25/07/2025
Texto: Maria Padilha
Candomblé, ancestralidade e cremação: reflexões a partir da despedida de Preta Gil
O anúncio da cremação do corpo da artista Preta Gil, feito por sua família, trouxe à tona um debate delicado entre adeptos do Candomblé, religião à qual Preta era ligada espiritualmente. A decisão, embora respeite um desejo pessoal da família, causou estranhamento em muitos, já que a cremação não é uma prática comum dentro dos fundamentos tradicionais da religião.

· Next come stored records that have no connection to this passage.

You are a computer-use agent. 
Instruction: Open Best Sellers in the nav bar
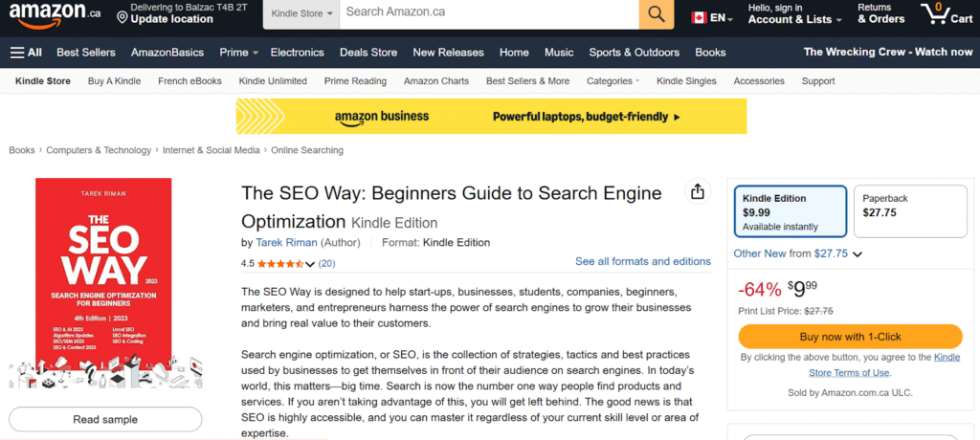tap(85, 53)
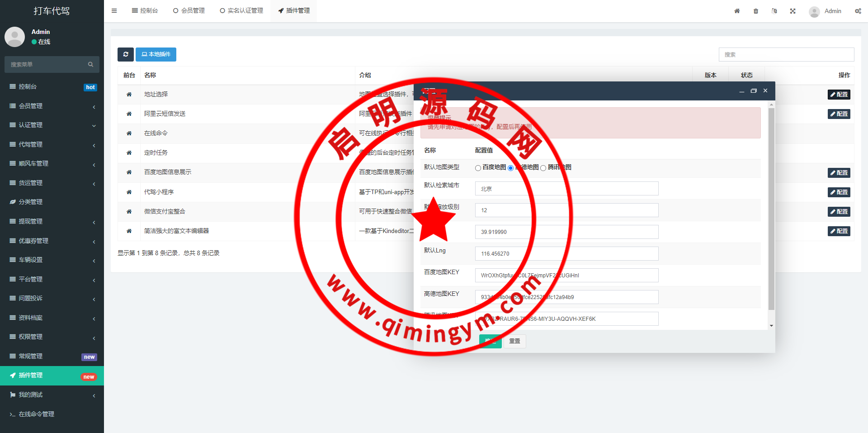Viewport: 868px width, 433px height.
Task: Switch to the 实名认证管理 tab
Action: (x=241, y=11)
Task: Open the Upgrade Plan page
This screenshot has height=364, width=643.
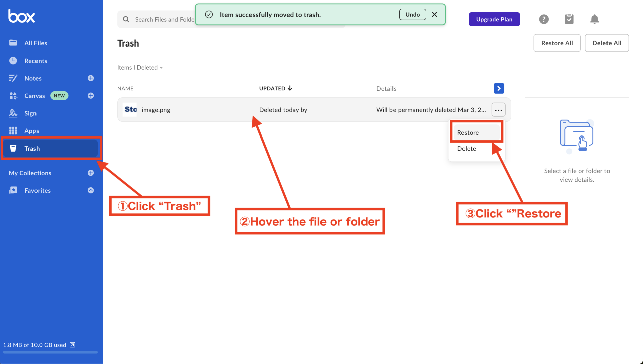Action: click(x=494, y=19)
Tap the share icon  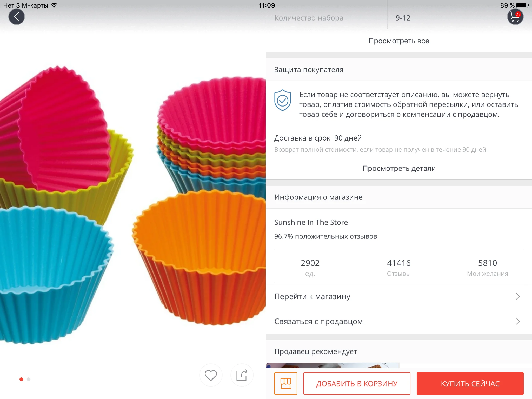point(242,375)
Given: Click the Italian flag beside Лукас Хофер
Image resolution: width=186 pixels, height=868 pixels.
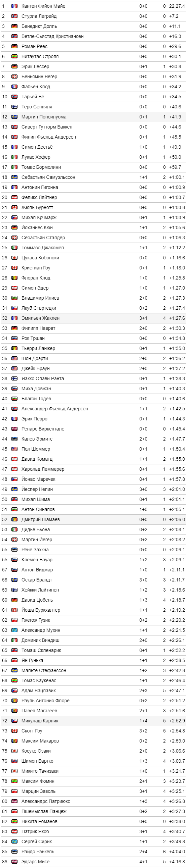Looking at the screenshot, I should [15, 157].
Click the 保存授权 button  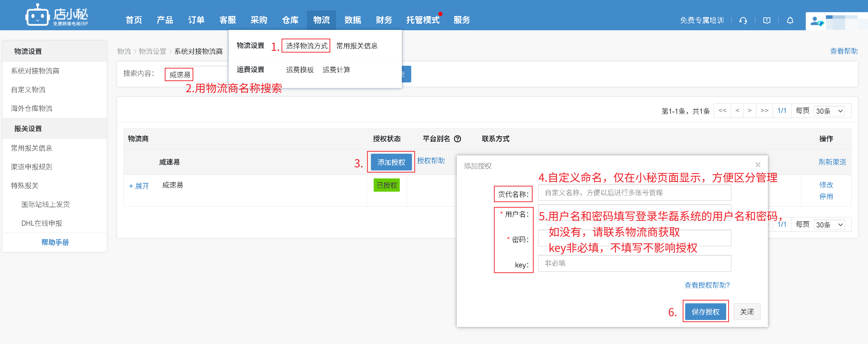pyautogui.click(x=705, y=312)
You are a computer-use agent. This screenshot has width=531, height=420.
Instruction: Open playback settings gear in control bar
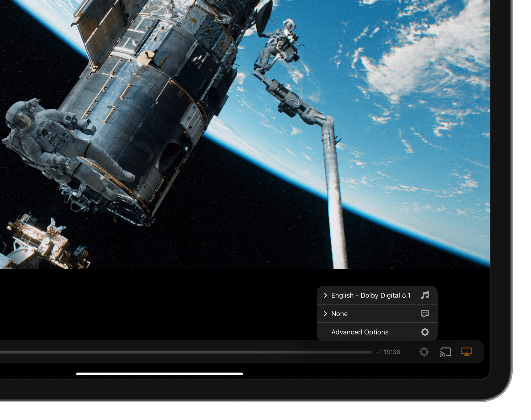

No Candomblé, há uma simbologia profunda em torno do corpo. Ele não é apenas um invólucro da alma: é também morada do axé, da ancestralidade e da energia vital concedida pelos Orixás. Segundo uma tradição contada por muitos babalorixás e ialorixás, como explica o babalorixá Rodney William, há um mito em que Nanã Buruquê entrega a Oxalá o barro da Terra para moldar os corpos humanos. Ao final da vida, esse corpo deve retornar ao seu ponto de origem: à Terra, fechando o ciclo natural e espiritual da existência. Por isso, a cremação, que interrompe esse retorno físico, é vista por muitas casas tradicionais como um rompimento com essa cosmologia.
No entanto, como toda religião ancestral e plural, o Candomblé não é uniforme. Existem diferentes nações, casas e tradições. Em algumas delas, embora a cremação não seja praticada, também não há uma proibição explícita. Cada caso é considerado à luz da espiritualidade e dos caminhos de cada pessoa.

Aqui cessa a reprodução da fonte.